WHAT THE EXERCISE ASKS >> Below are some records. Return exactly the lines from the one with "The width and height of the screenshot is (1332, 896)." to the one with "Task: Click the notification bell icon", and nothing else.

Excerpts from a dataset >>

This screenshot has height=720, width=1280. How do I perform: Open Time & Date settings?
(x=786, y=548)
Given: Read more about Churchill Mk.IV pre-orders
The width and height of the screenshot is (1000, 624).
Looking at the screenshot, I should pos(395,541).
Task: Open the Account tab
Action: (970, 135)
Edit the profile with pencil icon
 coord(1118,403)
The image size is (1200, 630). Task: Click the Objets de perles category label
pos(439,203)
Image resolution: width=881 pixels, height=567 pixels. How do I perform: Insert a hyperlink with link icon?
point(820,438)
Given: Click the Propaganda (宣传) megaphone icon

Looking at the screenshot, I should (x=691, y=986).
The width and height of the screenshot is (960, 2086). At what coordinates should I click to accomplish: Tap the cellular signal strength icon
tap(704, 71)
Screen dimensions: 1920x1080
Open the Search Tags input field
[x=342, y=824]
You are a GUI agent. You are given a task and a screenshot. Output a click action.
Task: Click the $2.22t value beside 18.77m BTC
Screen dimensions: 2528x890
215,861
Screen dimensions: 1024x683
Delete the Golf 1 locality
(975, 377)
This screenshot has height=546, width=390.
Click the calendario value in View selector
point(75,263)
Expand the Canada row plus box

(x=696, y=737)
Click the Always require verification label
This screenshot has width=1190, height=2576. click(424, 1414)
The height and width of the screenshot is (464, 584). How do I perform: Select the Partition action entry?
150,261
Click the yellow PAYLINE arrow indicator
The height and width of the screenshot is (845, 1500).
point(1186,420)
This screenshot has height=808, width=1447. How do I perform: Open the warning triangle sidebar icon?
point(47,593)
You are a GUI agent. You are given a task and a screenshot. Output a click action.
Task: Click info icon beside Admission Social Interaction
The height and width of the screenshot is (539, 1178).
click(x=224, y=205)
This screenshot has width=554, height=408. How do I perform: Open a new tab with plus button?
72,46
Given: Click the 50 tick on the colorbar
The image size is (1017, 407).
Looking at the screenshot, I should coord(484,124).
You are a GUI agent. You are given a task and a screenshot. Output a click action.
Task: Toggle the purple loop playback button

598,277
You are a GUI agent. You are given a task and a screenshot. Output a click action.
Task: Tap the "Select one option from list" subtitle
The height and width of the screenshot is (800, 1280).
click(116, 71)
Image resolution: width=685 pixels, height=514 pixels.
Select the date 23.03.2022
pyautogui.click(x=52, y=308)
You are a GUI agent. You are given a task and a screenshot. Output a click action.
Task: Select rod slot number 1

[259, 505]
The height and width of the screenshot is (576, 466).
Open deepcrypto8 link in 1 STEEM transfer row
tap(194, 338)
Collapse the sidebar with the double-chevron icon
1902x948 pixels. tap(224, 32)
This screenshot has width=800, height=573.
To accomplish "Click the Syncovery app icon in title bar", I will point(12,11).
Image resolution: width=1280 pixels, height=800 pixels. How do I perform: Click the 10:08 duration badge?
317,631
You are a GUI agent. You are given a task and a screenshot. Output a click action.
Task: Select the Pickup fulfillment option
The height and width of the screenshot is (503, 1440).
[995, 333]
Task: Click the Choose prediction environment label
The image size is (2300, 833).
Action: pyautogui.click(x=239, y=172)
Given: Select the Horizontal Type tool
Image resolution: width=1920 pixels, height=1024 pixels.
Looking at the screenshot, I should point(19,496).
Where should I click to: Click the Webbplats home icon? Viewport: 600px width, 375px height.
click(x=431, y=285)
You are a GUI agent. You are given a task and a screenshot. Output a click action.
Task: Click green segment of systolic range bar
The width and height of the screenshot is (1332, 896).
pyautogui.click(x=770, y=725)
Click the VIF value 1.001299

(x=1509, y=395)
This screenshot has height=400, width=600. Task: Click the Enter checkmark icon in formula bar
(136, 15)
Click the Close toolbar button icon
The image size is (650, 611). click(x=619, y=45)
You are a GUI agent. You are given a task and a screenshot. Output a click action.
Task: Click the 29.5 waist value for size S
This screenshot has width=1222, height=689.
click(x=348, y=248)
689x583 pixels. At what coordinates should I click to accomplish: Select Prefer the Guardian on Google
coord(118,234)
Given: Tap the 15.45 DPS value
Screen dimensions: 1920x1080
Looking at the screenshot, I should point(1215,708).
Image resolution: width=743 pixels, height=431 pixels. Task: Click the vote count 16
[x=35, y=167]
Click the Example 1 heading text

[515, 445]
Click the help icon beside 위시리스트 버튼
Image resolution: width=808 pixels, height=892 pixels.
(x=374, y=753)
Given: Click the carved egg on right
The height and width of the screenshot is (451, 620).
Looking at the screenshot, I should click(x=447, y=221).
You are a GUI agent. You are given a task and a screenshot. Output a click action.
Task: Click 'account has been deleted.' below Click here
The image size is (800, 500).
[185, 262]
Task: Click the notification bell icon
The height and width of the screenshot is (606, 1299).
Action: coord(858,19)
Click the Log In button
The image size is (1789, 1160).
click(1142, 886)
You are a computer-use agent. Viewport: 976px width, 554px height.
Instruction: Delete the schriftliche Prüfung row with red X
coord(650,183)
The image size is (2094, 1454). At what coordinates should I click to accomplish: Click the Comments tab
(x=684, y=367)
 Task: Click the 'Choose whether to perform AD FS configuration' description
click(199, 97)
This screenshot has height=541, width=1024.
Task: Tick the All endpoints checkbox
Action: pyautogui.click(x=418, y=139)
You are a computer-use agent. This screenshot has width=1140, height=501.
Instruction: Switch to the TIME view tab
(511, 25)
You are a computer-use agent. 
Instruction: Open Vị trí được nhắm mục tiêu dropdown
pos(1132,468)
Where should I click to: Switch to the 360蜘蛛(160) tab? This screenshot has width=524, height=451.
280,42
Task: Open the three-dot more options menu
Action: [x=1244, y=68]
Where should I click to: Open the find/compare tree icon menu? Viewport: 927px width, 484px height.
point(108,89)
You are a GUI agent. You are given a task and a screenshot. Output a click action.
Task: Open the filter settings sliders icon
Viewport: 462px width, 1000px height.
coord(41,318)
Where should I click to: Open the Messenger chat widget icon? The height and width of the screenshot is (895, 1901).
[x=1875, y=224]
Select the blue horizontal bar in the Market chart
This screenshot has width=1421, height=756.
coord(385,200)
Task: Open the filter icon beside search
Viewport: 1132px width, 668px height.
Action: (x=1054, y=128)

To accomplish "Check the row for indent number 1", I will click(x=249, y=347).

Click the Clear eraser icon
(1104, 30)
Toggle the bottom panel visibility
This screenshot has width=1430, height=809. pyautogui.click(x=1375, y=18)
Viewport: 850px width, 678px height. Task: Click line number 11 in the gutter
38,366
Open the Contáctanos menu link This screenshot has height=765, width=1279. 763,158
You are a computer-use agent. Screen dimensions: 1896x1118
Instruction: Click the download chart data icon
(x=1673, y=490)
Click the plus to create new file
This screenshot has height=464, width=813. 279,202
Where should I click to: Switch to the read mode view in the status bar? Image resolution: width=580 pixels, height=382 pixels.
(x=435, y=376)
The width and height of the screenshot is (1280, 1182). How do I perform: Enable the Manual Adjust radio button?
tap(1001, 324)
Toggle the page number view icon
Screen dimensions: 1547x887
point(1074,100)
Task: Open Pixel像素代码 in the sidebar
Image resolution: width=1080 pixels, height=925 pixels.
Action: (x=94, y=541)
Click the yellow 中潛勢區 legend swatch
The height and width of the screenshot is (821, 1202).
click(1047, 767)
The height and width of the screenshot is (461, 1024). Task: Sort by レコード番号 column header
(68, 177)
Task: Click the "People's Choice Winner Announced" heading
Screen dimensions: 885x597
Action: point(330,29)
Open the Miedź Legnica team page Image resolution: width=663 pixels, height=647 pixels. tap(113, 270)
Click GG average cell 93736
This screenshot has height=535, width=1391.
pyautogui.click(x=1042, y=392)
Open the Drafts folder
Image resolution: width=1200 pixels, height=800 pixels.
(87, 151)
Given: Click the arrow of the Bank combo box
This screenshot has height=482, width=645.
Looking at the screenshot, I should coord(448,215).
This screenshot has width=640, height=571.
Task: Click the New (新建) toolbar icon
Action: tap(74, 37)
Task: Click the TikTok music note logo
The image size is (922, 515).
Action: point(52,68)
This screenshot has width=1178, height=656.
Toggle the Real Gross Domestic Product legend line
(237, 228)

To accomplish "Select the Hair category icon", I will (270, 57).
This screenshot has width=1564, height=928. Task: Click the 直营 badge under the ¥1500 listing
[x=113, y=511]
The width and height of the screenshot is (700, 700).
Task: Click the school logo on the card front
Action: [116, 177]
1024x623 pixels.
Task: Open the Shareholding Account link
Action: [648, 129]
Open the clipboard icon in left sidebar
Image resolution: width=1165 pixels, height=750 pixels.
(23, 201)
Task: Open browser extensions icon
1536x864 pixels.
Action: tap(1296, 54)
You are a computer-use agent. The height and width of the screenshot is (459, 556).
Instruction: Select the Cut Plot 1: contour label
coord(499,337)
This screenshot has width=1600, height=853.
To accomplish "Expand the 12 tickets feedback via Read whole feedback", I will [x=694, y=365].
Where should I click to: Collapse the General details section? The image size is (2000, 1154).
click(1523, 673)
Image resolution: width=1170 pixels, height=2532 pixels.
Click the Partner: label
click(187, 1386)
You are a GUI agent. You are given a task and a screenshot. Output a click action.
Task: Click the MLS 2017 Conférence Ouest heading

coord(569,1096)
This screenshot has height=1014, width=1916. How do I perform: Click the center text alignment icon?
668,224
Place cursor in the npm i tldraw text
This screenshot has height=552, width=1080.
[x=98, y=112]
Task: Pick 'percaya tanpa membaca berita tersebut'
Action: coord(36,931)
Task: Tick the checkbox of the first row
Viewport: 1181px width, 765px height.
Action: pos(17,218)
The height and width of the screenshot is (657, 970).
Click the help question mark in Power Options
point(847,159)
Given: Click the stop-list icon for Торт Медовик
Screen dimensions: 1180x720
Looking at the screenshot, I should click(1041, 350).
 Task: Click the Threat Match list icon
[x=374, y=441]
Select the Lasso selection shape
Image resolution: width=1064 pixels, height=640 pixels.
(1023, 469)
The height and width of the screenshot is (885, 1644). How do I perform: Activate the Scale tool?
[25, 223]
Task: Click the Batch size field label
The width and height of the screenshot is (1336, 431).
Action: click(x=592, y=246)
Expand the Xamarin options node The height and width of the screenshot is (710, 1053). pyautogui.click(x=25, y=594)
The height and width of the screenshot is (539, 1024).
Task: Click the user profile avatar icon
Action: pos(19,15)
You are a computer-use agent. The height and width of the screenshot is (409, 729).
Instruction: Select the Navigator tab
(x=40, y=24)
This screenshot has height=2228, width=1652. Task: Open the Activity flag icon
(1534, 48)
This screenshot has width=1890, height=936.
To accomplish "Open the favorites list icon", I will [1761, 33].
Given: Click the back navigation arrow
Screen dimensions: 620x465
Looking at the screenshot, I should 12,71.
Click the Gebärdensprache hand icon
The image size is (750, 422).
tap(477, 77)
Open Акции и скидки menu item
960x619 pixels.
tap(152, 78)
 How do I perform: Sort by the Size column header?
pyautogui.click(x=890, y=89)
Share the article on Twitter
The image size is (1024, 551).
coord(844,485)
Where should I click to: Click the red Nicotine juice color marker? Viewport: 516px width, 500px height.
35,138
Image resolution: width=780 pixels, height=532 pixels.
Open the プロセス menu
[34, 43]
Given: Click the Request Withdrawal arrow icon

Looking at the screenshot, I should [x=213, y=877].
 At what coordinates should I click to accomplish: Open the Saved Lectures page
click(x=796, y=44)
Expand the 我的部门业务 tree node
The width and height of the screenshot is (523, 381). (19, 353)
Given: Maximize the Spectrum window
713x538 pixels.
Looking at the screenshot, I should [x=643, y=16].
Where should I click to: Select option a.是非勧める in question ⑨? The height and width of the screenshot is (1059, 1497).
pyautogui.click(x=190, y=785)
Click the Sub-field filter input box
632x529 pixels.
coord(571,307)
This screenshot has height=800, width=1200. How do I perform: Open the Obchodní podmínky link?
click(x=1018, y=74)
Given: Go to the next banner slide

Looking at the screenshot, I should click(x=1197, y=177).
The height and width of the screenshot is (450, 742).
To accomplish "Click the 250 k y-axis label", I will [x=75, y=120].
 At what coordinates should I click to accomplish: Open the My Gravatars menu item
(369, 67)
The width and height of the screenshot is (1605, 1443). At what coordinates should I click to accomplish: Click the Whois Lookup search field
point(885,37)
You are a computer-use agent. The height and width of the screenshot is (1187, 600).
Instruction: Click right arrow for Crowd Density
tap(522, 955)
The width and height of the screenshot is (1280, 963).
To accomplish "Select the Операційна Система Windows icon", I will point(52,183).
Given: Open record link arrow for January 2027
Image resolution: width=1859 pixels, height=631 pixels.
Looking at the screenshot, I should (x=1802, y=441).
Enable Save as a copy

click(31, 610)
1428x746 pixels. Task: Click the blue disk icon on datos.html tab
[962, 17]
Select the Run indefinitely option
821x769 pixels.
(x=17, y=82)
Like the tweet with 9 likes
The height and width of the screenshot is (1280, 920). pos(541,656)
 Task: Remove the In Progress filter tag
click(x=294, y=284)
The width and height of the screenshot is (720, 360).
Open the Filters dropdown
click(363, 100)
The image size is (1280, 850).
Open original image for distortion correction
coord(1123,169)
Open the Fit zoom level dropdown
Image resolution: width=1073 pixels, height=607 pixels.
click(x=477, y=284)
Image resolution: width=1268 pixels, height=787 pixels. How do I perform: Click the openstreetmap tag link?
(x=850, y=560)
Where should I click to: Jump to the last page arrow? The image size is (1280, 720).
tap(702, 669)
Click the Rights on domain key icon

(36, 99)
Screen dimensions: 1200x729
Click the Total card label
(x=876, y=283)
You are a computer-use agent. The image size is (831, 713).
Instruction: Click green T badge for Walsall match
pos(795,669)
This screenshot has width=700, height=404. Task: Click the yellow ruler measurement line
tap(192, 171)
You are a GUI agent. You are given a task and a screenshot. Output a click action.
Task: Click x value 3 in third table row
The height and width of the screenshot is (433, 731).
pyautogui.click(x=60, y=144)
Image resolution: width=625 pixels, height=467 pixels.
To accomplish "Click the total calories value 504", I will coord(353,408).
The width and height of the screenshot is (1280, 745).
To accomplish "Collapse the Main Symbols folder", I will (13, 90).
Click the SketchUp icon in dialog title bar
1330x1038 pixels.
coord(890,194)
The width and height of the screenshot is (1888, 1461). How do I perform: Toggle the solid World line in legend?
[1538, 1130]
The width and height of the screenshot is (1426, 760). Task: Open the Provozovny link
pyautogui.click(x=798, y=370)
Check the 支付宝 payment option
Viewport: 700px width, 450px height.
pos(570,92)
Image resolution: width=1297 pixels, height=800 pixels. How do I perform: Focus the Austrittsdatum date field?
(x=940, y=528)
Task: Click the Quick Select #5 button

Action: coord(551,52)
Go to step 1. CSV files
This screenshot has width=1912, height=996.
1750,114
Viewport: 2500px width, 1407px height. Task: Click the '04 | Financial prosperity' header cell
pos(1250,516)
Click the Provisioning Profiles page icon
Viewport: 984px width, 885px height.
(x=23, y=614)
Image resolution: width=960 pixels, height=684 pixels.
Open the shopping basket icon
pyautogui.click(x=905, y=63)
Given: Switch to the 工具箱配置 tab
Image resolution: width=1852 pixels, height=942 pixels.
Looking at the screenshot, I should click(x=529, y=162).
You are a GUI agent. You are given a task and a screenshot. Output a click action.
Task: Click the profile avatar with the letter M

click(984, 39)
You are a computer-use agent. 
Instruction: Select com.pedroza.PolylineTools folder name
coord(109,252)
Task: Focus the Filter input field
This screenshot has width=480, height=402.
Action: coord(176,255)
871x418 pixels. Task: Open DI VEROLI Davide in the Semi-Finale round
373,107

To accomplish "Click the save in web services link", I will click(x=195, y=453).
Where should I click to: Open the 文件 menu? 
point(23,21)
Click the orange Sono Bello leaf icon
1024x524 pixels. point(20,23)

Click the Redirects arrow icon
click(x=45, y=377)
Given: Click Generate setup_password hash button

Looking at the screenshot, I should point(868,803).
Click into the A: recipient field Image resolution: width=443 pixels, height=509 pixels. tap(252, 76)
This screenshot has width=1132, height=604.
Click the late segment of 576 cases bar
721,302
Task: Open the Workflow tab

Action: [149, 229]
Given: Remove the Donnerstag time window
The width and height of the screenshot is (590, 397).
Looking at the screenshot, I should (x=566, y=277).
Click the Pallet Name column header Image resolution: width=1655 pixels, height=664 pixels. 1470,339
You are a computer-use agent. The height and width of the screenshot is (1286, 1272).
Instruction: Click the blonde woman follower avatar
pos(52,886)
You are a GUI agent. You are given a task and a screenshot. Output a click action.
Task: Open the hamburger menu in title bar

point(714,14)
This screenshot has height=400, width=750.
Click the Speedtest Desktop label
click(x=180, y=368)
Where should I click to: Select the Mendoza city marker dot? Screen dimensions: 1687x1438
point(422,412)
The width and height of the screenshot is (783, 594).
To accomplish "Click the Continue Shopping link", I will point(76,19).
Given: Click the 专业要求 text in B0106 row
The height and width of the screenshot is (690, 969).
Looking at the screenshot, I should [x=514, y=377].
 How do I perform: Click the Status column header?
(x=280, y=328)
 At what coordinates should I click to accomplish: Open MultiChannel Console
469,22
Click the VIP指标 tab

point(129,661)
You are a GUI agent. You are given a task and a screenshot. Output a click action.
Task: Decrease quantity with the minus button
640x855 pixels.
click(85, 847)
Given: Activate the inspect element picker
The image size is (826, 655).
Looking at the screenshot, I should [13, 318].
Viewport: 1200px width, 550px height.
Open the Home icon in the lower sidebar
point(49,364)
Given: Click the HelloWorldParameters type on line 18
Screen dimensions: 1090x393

RESULT FOR THIS TASK >>
The width and height of the screenshot is (1332, 896).
pyautogui.click(x=770, y=725)
Click the VIF value 1.001299

(x=1509, y=395)
This screenshot has height=400, width=600. Task: Click the Enter checkmark icon in formula bar
(136, 15)
Click the Close toolbar button icon
The image size is (650, 611). click(x=619, y=45)
You are a GUI agent. You are given a task and a screenshot. Output a click action.
Task: Click the 29.5 waist value for size S
This screenshot has width=1222, height=689.
click(x=348, y=248)
689x583 pixels. At what coordinates should I click to accomplish: Select Prefer the Guardian on Google
coord(118,234)
Given: Tap the 15.45 DPS value
Screen dimensions: 1920x1080
Looking at the screenshot, I should point(1215,708).
Image resolution: width=743 pixels, height=431 pixels. Task: Click the vote count 16
[x=35, y=167]
Click the Example 1 heading text

[515, 445]
Click the help icon beside 위시리스트 버튼
Image resolution: width=808 pixels, height=892 pixels.
(x=374, y=753)
Given: Click the carved egg on right
The height and width of the screenshot is (451, 620).
Looking at the screenshot, I should click(x=447, y=221).
You are a GUI agent. You are given a task and a screenshot. Output a click action.
Task: Click 'account has been deleted.' below Click here
The image size is (800, 500).
[185, 262]
Task: Click the notification bell icon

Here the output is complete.